Poster
in
Workshop: D3S3: Data-driven and Differentiable Simulations, Surrogates, and Solvers
BoostMD: Accelerated Molecular Sampling Leveraging ML Force Field Features
Lars L Schaaf · Ilyes Batatia · Jules Tilly · Tom Barrett
Keywords: [ molecular sampling ] [ features ] [ surrogate modelling ] [ atomic simulations ] [ machine learning force fields ] [ molecular dynamics ]

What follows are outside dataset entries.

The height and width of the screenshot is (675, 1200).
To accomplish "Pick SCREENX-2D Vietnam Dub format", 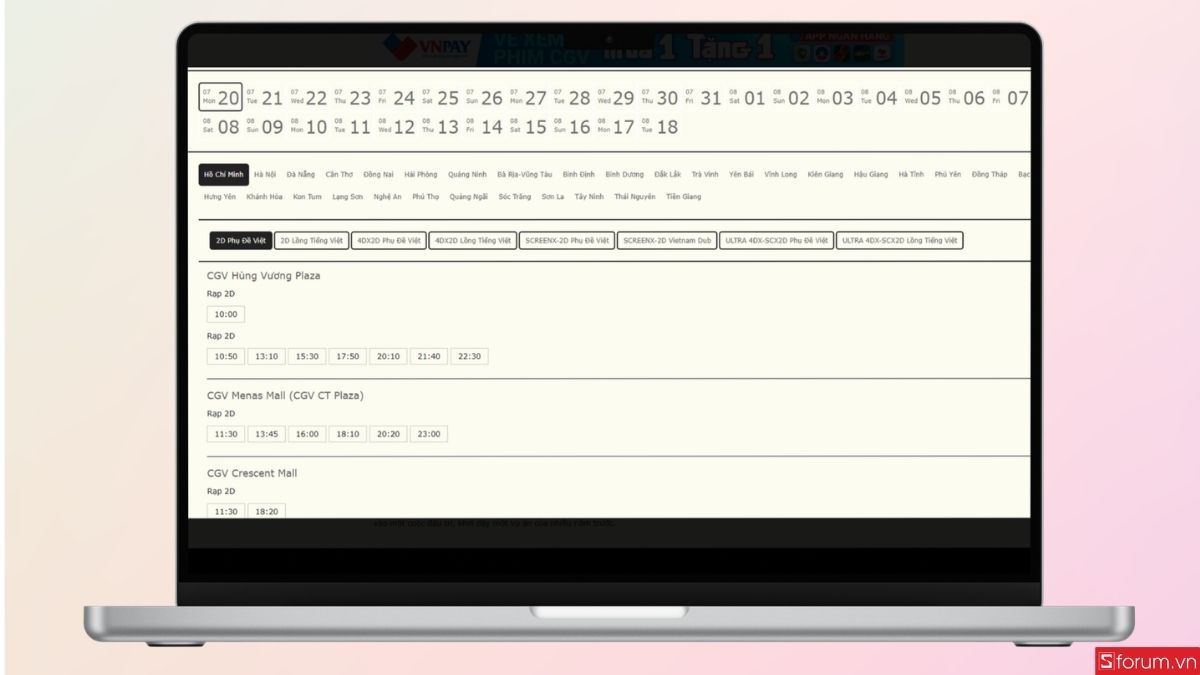I will click(x=667, y=241).
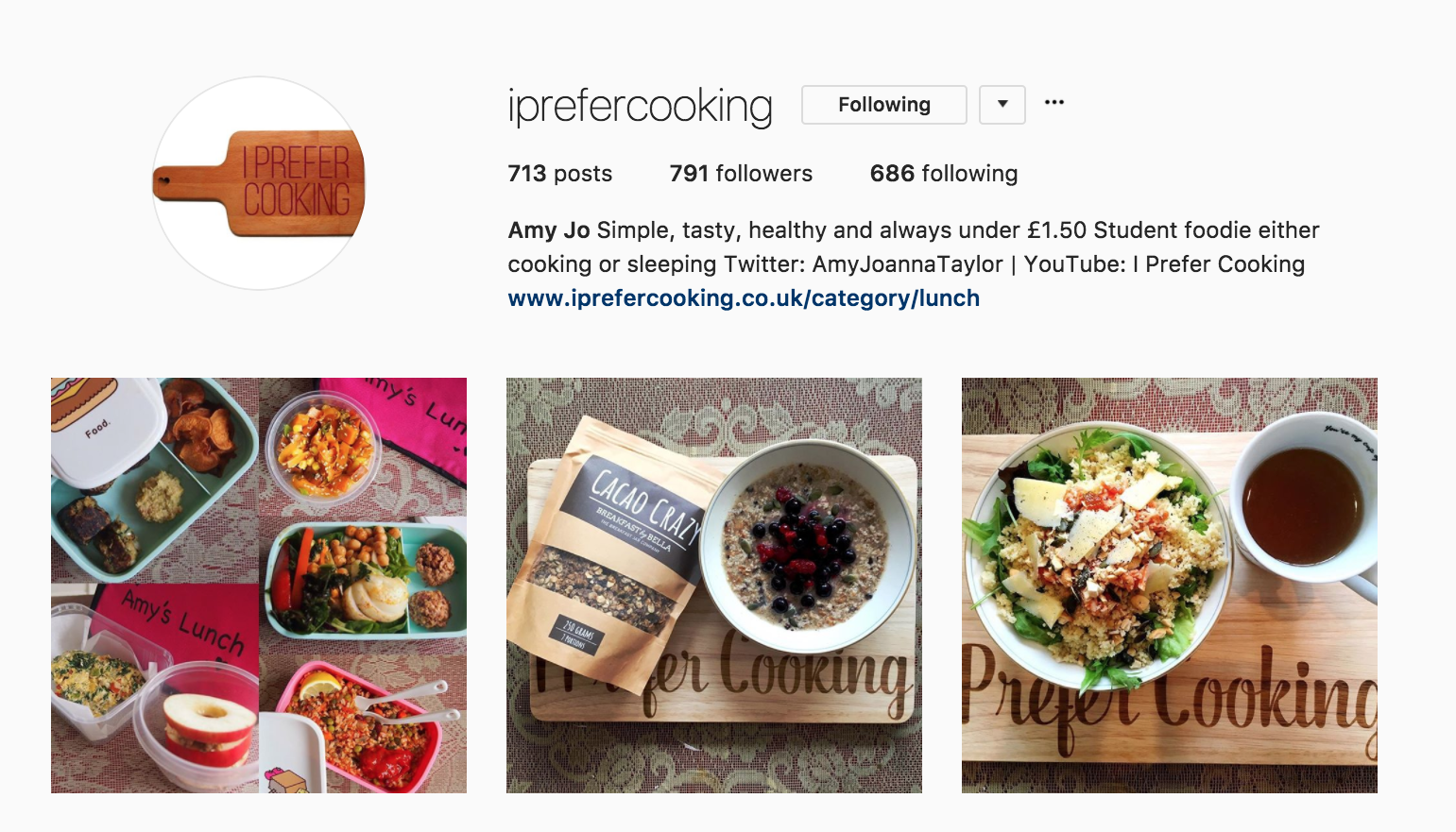View the 791 followers list
The image size is (1456, 832).
click(x=740, y=174)
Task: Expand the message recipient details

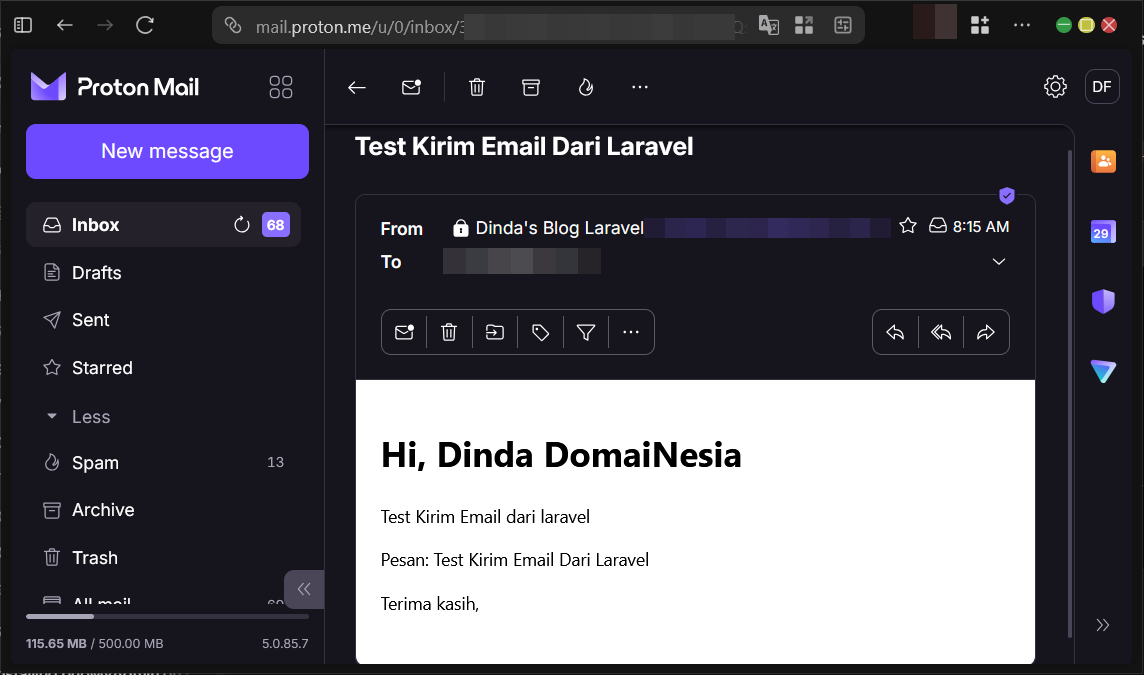Action: point(998,261)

Accurately modelling atomic-scale processes, such as protein folding and catalysis, is crucial in computational biology, chemistry, and materials science. While machine learning force fields (MLFFs) have emerged as powerful tools, approaching quantum mechanical accuracy with promising generalisation capabilities, their application is hindered by prohibitive inference times, particularly for long timescale simulations. In this work, we introduce BoostMD, a MLFF surrogate architecture, designed to mitigate this computational bottleneck. BoostMD leverages node features from previous molecular dynamics time steps to predict forces and energies, enabling the use of a smaller, faster model between evaluations of a large reference MLFF. The approach provides up to 8x speedup over the ground truth reference model. Testing on unseen dipeptides demonstrates that BoostMD accurately reproduces Boltzmann-distributed samples, making it a robust tool for efficient, long-timescale molecular simulations.